▶ **Task details**: Exact copy, pictures excluded: print the lines from the one with "The image size is (1389, 868)." through the final line of the records.
━━━━━━━━━━━━━━━━━━━━━━━━━━━━━━
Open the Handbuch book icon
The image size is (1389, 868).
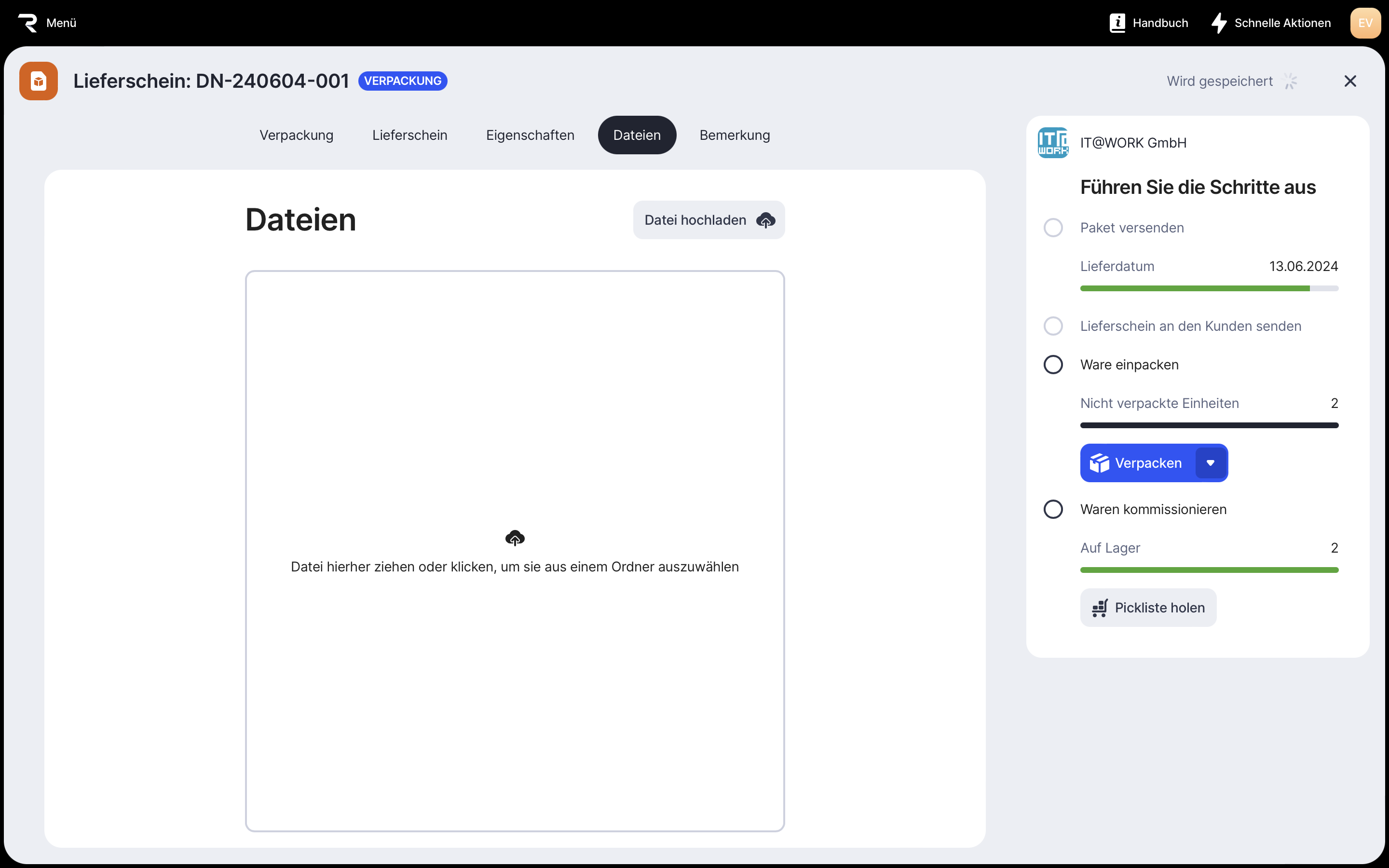click(x=1117, y=23)
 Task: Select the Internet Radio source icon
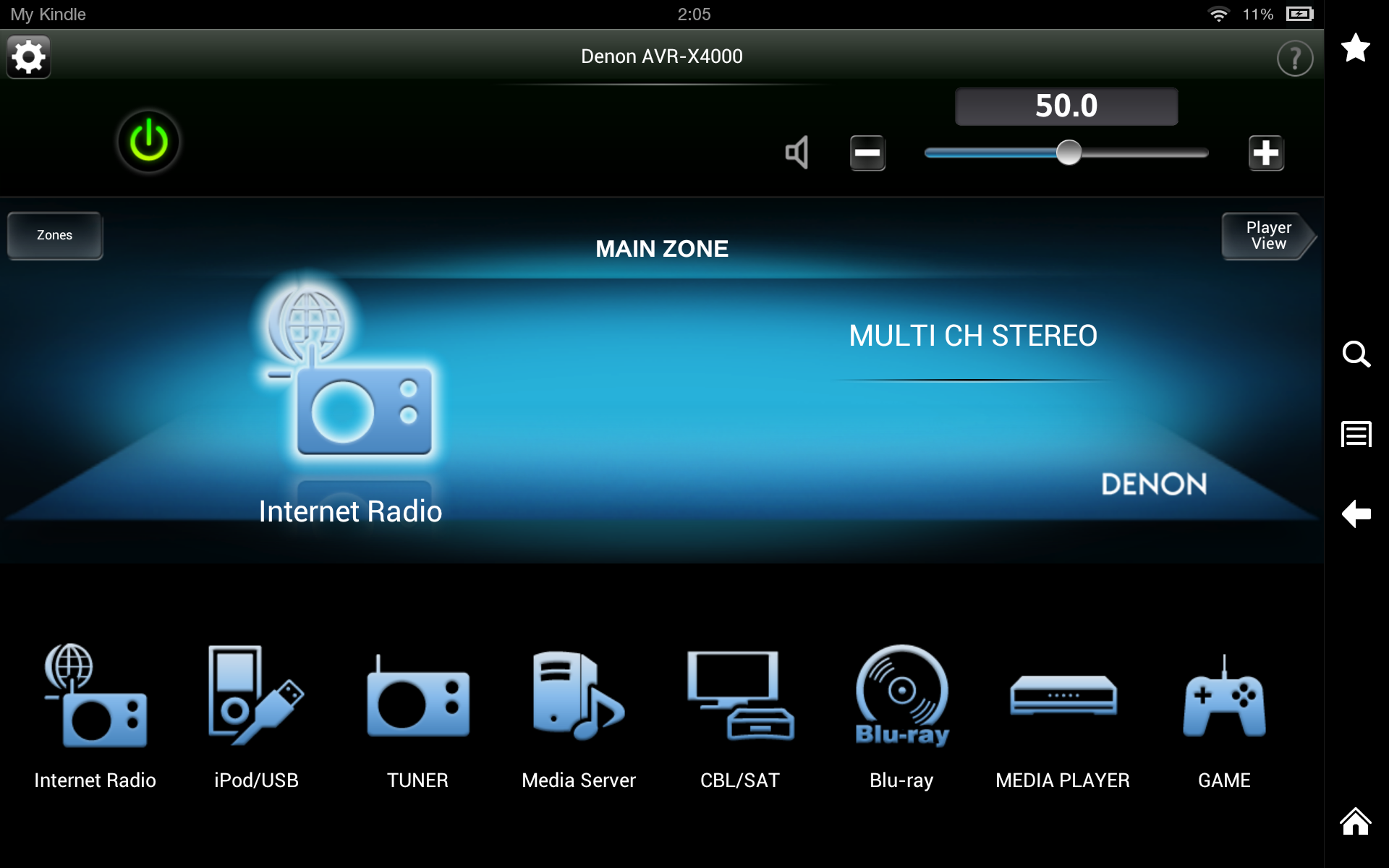tap(95, 697)
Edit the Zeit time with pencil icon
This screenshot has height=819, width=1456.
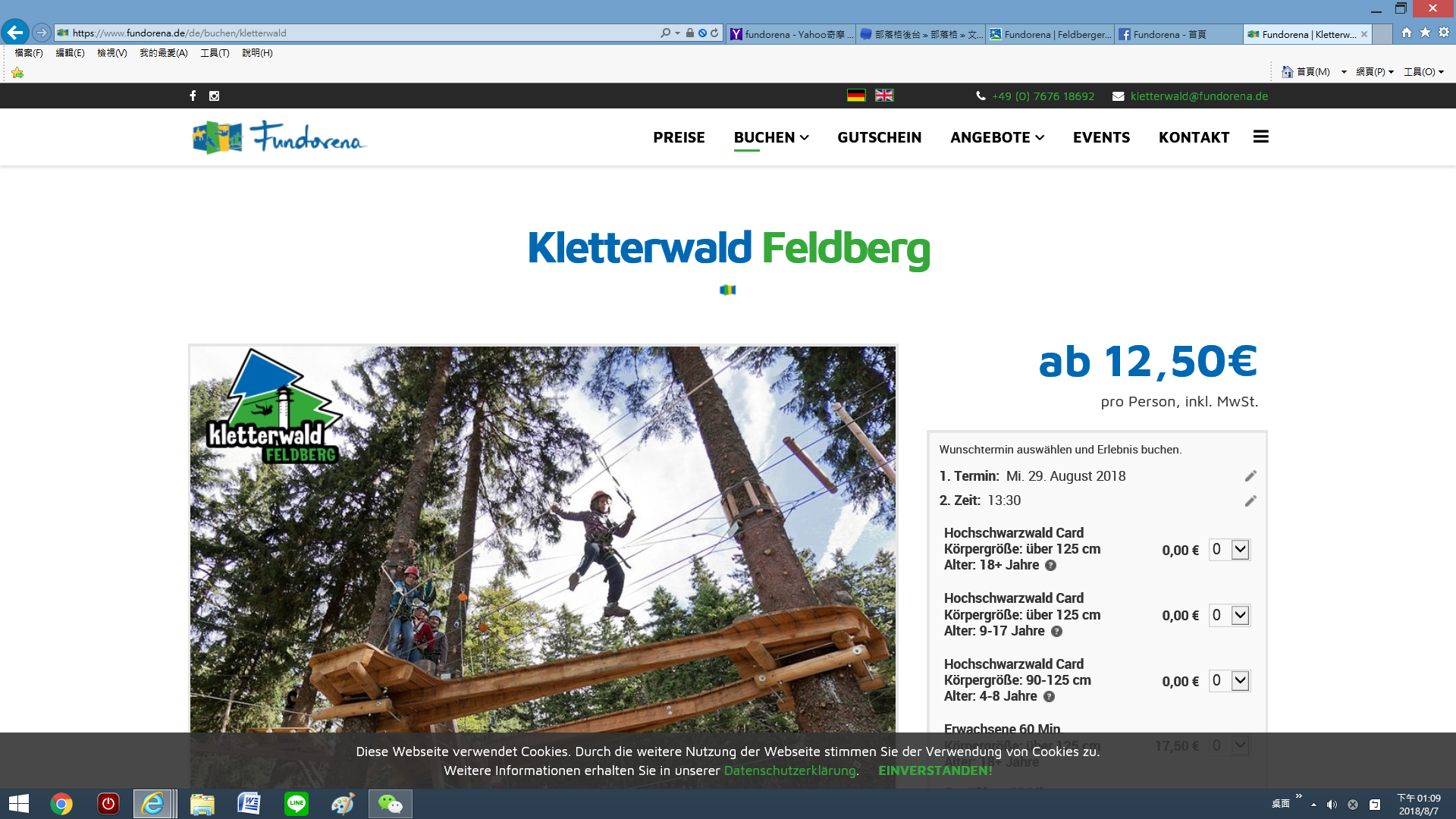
━━━━━━━━━━━━━━━━━━━━━━━━━━━━━━
▶ **Written answer**:
The image size is (1389, 868).
click(x=1117, y=23)
 Task: Select the Internet Radio source icon
tap(95, 697)
Edit the Zeit time with pencil icon
This screenshot has height=819, width=1456.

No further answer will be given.